Aim of the exercise: Could you repeat, word for word, the line with "The image size" and every line after it in the records below, leaving out any pictures?

Available data:
--
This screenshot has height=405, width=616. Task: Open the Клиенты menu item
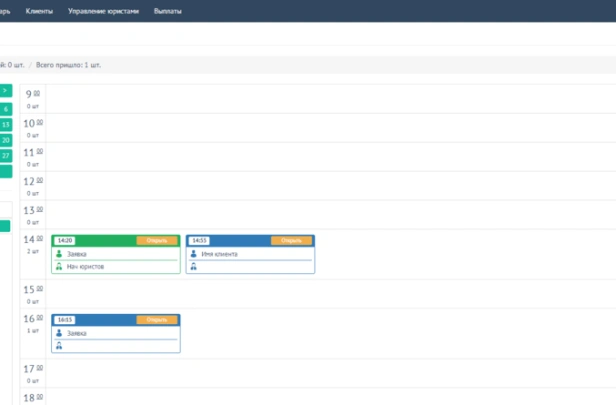(39, 11)
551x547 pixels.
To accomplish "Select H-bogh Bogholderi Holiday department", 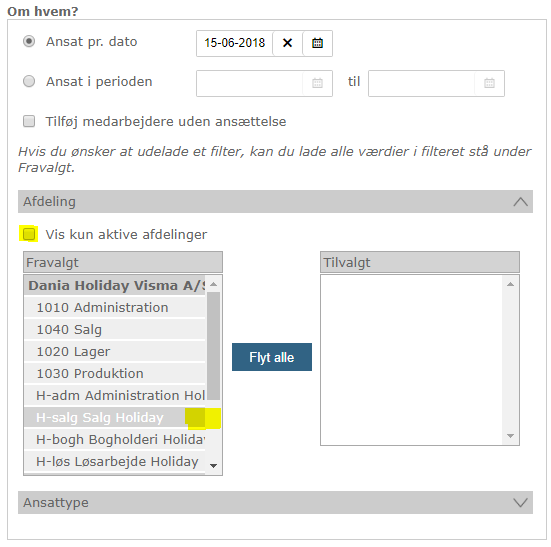I will click(x=115, y=439).
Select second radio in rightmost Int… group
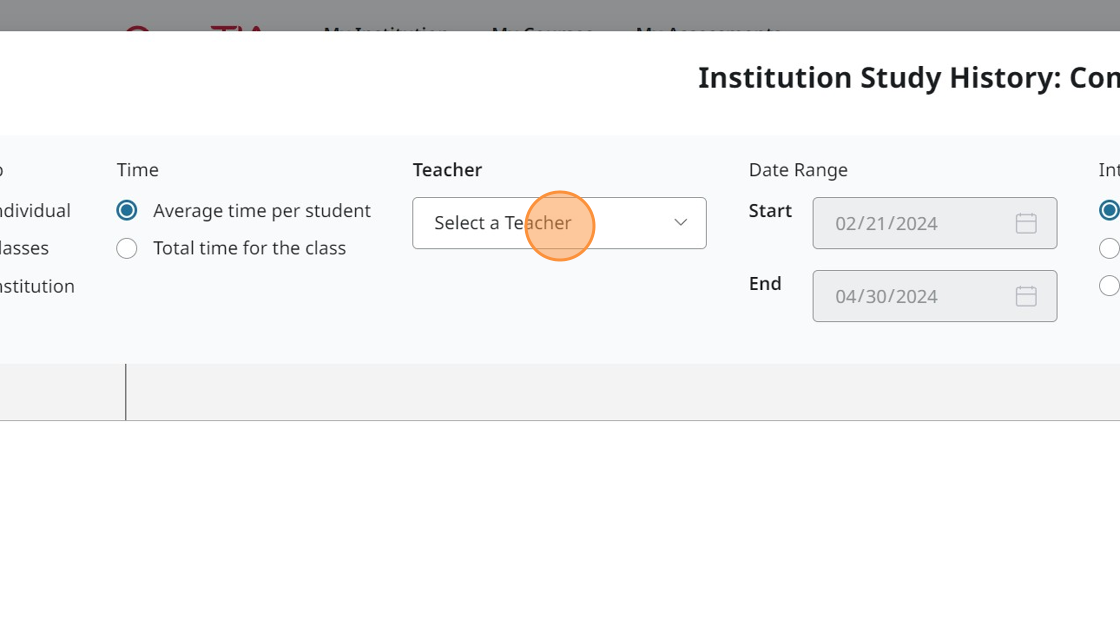The height and width of the screenshot is (626, 1120). point(1108,248)
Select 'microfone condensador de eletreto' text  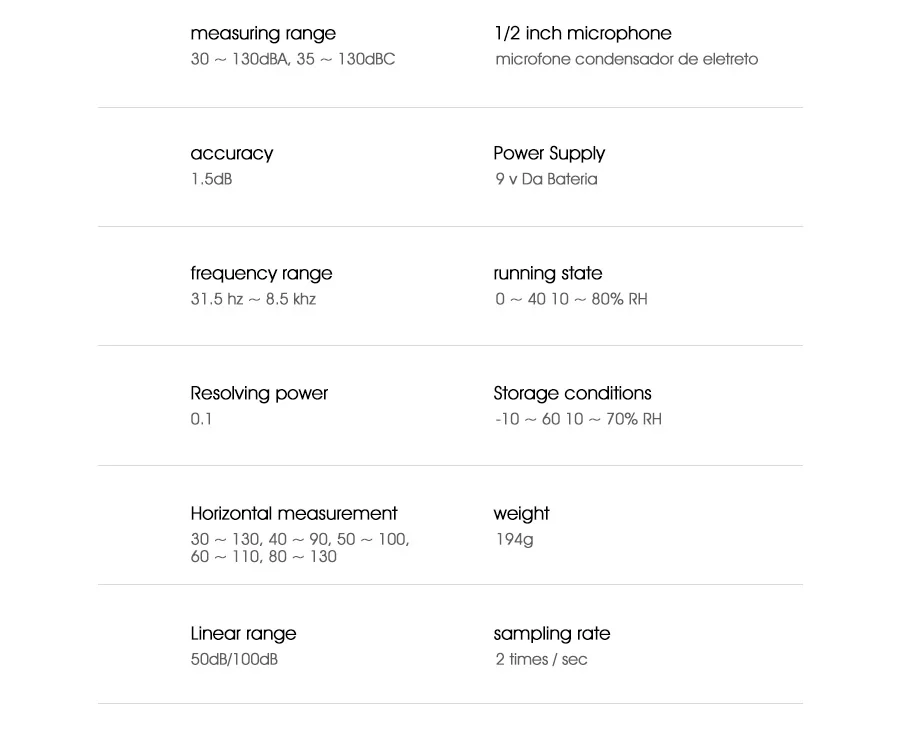(626, 59)
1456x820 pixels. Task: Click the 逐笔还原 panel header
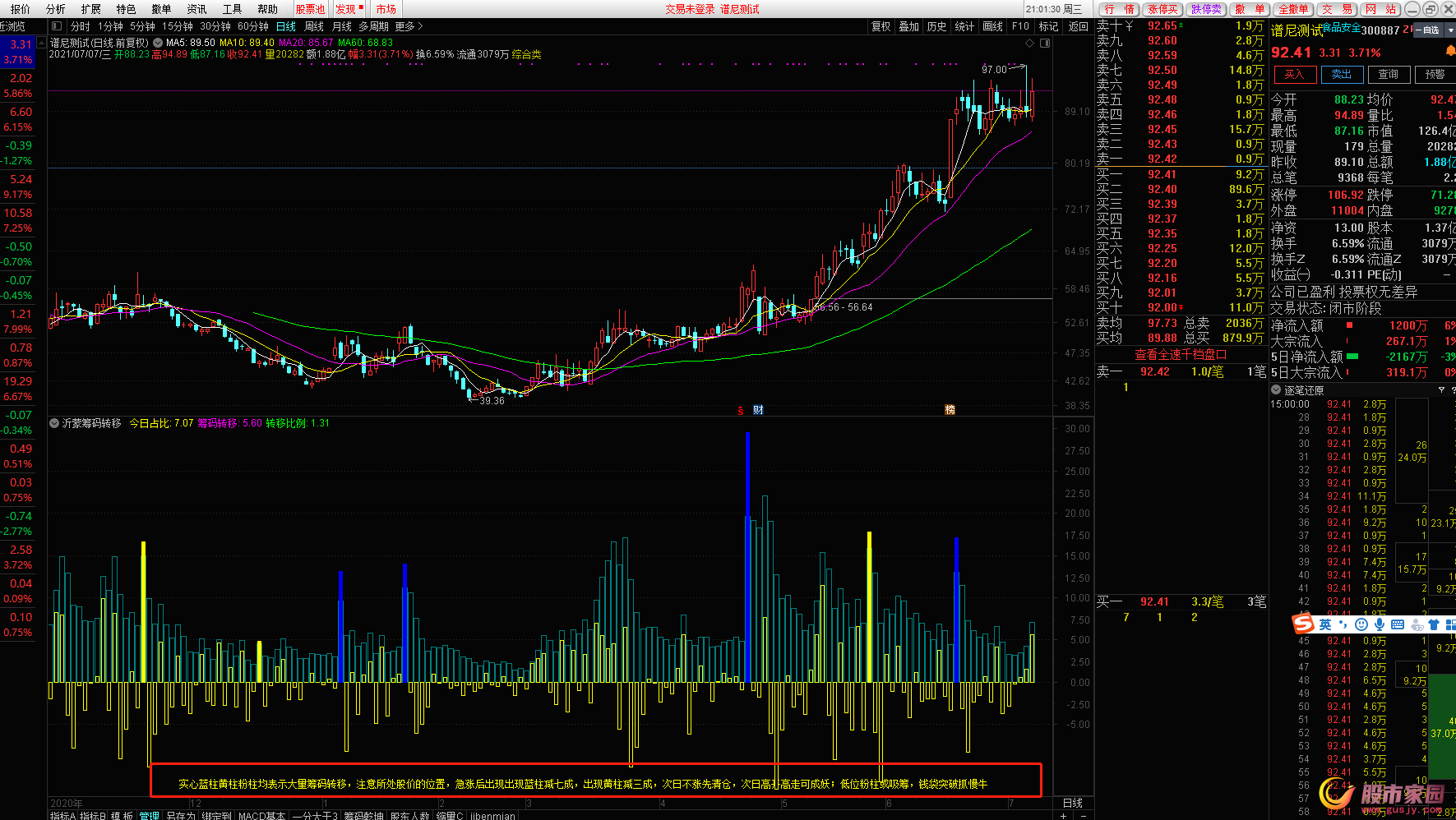point(1304,390)
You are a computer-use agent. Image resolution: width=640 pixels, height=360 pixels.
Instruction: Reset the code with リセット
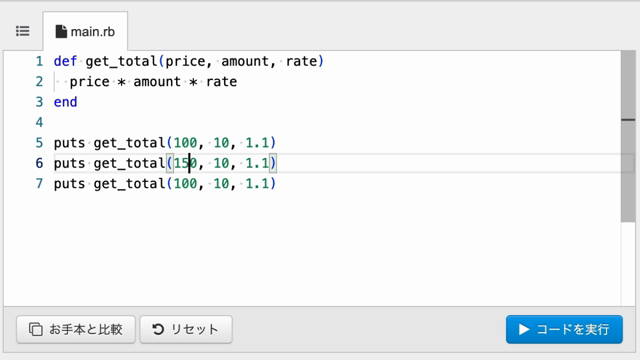[186, 329]
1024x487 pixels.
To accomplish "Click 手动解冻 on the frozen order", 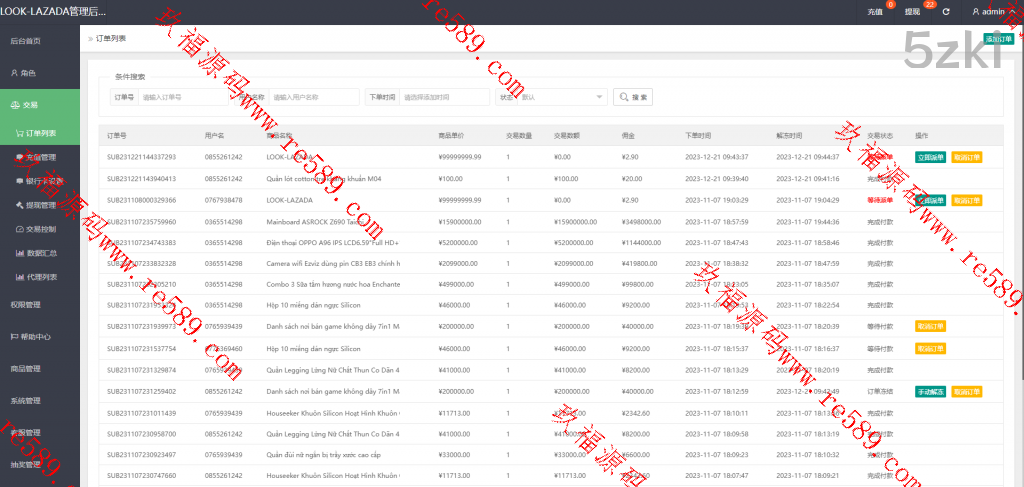I will (930, 391).
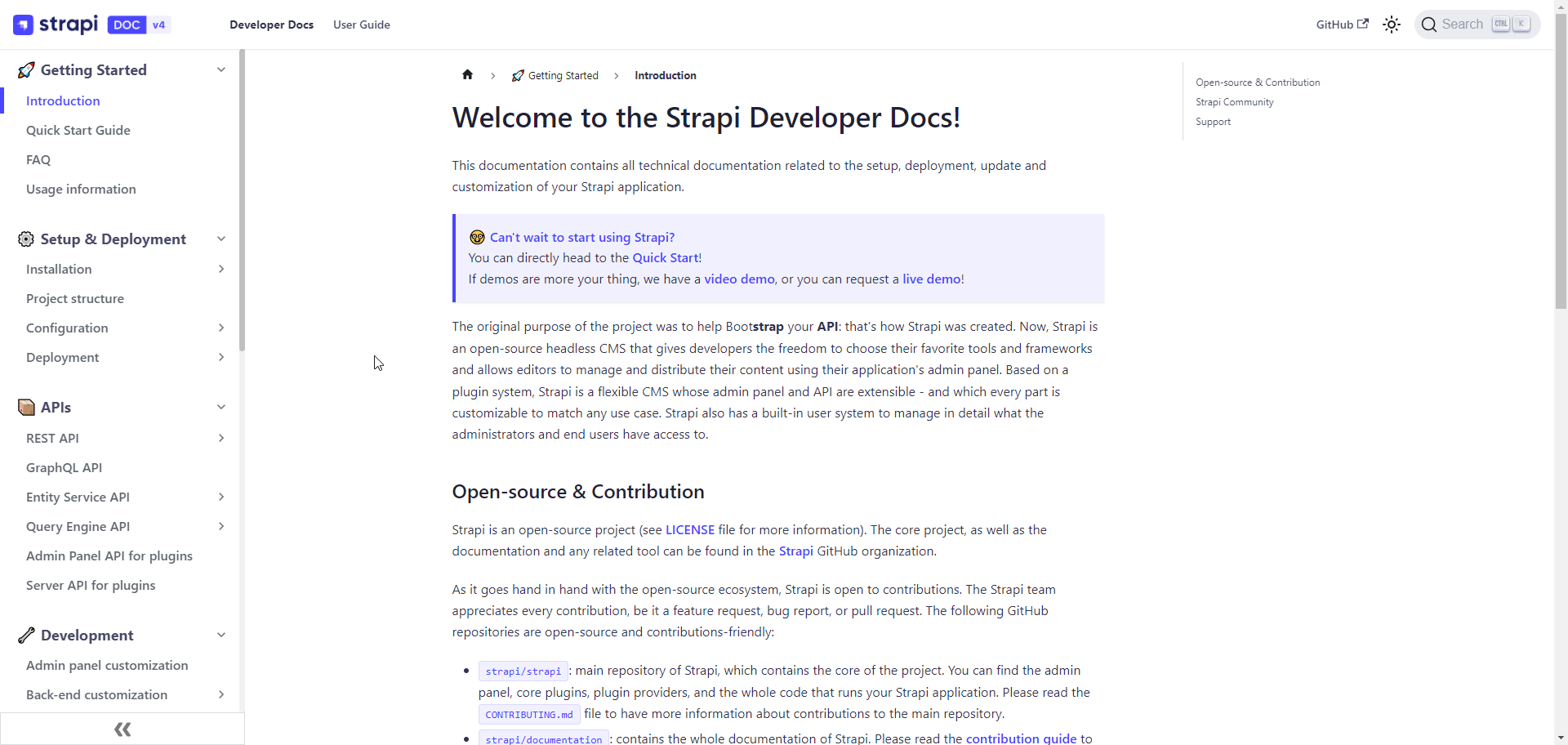Select the Developer Docs tab
The height and width of the screenshot is (745, 1568).
point(271,25)
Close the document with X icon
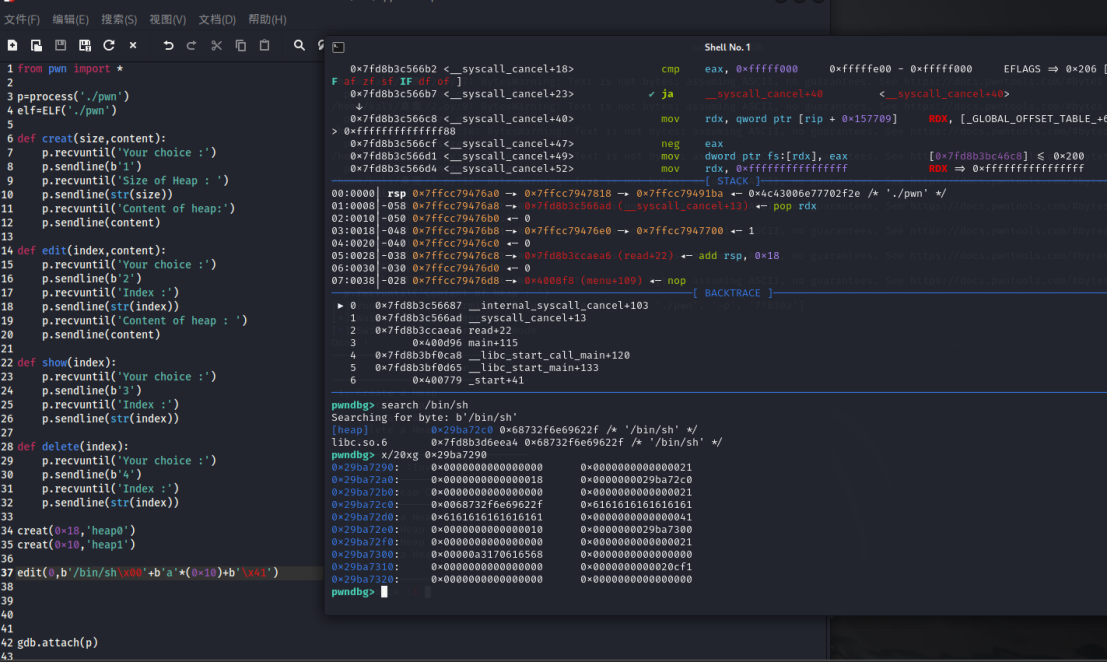The height and width of the screenshot is (663, 1108). [133, 45]
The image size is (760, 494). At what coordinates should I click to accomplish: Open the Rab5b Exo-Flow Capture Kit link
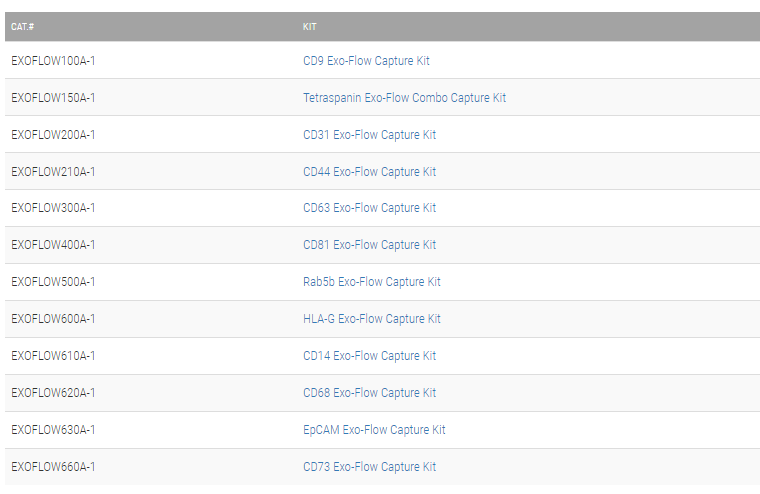(x=371, y=282)
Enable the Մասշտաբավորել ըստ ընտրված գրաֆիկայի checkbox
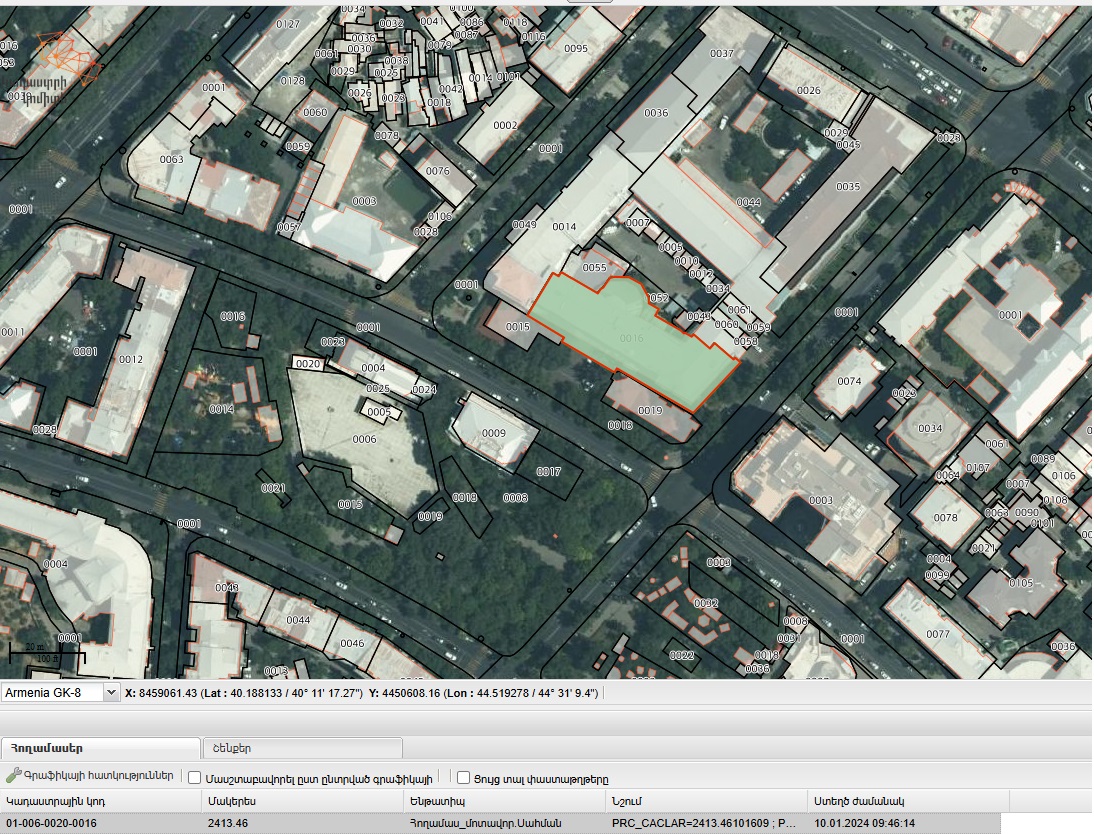 click(194, 777)
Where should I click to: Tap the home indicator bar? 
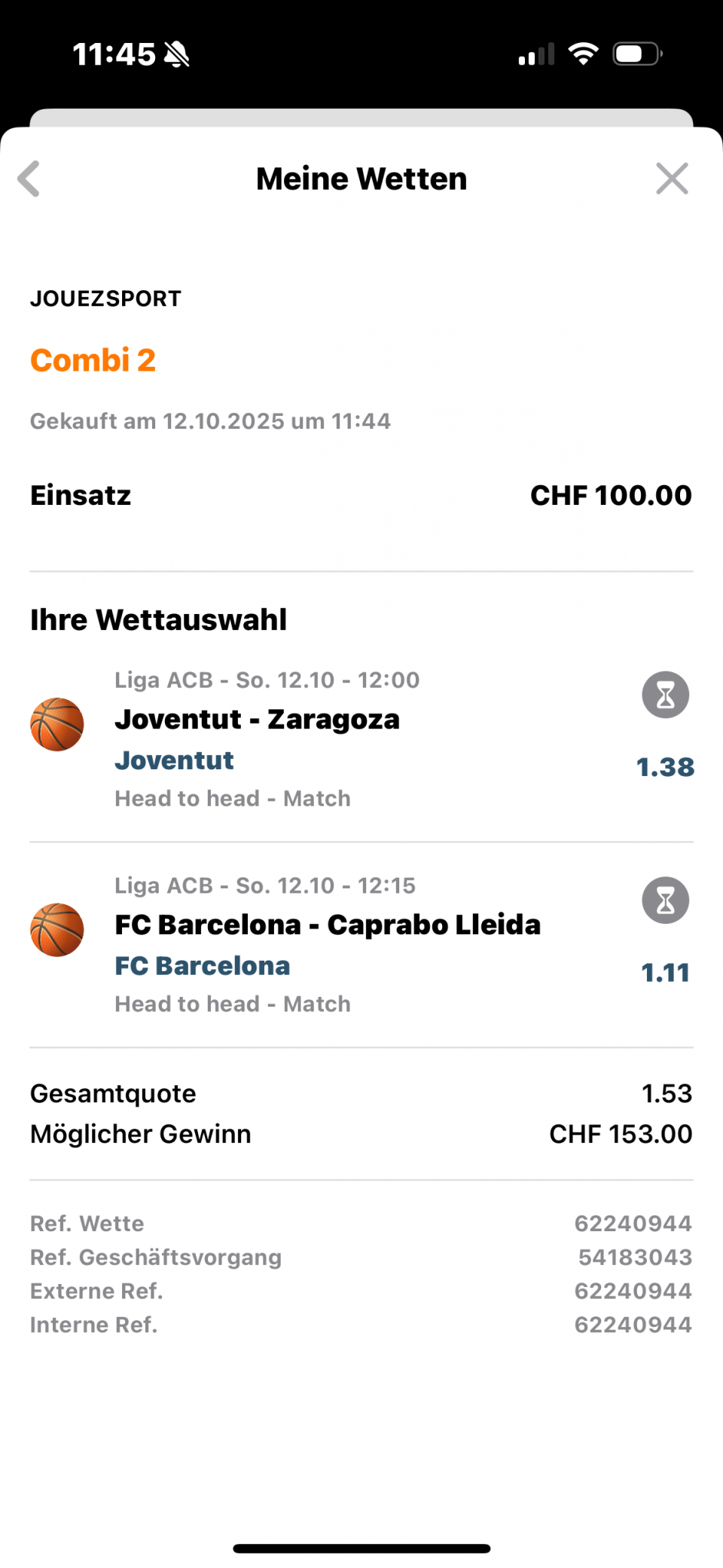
--
The answer:
The image size is (760, 494). At what coordinates should I click to accomplish: Open the Rab5b Exo-Flow Capture Kit link
(x=371, y=282)
Enable the Մասշտաբավորել ըստ ընտրված գրաֆիկայի checkbox
 click(194, 777)
Where should I click to: Tap the home indicator bar? 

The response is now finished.